Problem statement - Only one stretch of the data below is wanted: the lines starting at the one with "The image size is (1960, 1092)." and ending at the one with "has height=1659, width=2212.", both included, given again exactly.

[Collected data entries]
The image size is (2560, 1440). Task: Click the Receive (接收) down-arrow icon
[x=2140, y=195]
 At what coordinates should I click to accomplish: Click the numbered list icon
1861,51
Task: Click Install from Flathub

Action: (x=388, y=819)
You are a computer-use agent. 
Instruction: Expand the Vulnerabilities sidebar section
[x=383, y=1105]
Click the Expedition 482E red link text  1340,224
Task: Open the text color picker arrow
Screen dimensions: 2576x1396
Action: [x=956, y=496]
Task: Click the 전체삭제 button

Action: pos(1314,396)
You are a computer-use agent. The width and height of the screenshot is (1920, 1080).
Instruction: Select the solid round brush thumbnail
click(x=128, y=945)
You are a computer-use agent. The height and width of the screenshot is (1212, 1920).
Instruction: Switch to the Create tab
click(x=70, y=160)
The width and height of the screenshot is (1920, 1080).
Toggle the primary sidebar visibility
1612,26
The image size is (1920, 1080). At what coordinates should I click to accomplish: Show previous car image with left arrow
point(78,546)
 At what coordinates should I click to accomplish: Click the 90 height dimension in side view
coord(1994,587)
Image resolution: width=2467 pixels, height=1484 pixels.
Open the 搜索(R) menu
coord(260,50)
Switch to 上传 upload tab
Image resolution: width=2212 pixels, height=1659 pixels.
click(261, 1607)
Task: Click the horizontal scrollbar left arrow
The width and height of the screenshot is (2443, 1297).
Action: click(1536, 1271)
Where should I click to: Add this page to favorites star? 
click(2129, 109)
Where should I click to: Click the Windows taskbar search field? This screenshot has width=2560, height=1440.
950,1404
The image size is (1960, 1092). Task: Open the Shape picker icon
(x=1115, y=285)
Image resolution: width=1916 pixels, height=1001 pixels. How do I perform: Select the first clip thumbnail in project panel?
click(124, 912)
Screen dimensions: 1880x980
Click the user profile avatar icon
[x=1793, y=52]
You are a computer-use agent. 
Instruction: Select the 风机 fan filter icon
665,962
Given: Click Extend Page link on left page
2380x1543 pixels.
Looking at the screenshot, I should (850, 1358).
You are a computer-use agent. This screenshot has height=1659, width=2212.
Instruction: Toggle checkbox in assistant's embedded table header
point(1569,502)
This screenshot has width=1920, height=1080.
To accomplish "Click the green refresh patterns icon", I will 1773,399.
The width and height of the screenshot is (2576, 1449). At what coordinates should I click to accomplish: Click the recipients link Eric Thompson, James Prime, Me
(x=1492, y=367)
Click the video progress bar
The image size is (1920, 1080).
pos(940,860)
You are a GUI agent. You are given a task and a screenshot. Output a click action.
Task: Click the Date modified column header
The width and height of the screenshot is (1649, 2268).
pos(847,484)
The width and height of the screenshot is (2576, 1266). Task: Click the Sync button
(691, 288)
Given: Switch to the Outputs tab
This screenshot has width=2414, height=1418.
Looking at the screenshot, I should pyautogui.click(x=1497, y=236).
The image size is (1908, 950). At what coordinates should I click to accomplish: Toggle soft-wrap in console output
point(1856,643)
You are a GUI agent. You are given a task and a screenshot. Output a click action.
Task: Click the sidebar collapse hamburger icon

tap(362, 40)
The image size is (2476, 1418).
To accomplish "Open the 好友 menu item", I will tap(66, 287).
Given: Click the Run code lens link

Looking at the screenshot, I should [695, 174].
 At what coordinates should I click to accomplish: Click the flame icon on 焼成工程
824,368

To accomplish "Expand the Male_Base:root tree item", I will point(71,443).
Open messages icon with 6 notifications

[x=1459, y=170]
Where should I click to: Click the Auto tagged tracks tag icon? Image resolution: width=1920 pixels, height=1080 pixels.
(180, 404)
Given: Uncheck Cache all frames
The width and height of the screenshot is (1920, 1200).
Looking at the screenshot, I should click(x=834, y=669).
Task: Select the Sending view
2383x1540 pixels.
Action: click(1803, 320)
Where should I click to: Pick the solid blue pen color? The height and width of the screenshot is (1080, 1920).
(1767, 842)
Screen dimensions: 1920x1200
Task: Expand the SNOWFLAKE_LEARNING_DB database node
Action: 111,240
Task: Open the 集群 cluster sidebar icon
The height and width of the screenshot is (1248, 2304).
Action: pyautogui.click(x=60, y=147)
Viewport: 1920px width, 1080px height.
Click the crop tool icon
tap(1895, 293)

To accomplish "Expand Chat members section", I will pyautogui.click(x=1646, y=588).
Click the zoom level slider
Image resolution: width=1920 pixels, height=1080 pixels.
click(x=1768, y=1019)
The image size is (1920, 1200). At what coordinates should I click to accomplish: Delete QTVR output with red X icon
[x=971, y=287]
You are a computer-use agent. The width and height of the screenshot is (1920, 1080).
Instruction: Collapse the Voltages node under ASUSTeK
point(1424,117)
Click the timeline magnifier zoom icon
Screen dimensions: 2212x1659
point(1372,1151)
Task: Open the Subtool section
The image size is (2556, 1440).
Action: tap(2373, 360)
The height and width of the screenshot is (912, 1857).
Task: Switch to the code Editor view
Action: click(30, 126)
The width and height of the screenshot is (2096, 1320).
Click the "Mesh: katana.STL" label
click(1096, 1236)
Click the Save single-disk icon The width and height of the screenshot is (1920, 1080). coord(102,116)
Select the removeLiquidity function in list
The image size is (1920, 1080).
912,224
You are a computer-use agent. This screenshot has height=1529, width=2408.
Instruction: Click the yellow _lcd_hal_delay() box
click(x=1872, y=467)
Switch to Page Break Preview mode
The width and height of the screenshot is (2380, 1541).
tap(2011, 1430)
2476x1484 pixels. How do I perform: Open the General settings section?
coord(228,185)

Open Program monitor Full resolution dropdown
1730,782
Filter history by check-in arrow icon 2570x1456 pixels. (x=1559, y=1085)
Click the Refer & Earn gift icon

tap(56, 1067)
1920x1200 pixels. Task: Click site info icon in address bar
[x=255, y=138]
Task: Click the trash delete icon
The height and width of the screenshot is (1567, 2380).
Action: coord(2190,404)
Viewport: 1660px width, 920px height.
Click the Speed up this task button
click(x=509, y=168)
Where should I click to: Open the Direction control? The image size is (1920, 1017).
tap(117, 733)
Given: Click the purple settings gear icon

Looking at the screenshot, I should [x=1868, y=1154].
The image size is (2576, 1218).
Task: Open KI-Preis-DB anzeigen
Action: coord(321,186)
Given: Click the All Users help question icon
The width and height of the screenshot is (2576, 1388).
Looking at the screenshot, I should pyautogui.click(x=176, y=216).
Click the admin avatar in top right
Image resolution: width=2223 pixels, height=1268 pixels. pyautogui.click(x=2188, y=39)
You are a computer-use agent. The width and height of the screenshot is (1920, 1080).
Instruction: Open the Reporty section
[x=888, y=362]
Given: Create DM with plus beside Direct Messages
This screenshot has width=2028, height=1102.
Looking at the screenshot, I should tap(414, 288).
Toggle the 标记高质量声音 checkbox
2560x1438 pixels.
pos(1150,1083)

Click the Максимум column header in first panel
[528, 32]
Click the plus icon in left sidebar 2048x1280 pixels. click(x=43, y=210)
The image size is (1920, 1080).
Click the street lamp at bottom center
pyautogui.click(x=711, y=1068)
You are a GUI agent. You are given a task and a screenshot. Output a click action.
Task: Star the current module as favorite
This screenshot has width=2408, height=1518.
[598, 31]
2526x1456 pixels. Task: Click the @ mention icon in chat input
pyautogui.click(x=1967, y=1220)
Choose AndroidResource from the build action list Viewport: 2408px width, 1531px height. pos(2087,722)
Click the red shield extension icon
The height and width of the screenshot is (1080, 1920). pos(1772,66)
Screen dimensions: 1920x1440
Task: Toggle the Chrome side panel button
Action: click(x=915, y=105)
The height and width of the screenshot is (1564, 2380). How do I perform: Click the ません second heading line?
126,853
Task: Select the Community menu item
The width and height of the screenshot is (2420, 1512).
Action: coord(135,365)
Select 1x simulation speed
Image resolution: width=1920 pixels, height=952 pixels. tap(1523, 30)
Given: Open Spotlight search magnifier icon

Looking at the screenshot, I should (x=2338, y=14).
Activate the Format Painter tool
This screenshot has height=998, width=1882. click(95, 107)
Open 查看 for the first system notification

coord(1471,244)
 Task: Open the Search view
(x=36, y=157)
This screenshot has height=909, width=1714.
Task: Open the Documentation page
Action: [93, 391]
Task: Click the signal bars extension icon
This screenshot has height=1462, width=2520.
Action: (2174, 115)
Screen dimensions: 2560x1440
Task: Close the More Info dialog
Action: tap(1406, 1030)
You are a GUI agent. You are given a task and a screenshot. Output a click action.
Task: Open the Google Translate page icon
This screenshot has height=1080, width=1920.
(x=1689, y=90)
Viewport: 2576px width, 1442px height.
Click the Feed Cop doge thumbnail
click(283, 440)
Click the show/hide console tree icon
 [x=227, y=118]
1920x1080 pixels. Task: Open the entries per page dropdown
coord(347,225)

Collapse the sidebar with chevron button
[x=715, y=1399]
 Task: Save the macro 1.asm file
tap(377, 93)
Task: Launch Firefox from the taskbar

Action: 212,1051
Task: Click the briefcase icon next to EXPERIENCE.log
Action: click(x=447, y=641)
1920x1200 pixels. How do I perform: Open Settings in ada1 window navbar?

Task answer -
The image size is (1960, 1092). Task: Open the Shape picker icon
(x=1115, y=285)
Image resolution: width=1916 pixels, height=1001 pixels. How do I perform: Select the first clip thumbnail in project panel?
click(124, 912)
Screen dimensions: 1880x980
Click the user profile avatar icon
[x=1793, y=52]
You are a computer-use agent. 
Instruction: Select the 风机 fan filter icon
665,962
Given: Click Extend Page link on left page
2380x1543 pixels.
Looking at the screenshot, I should (850, 1358).
You are a computer-use agent. This screenshot has height=1659, width=2212.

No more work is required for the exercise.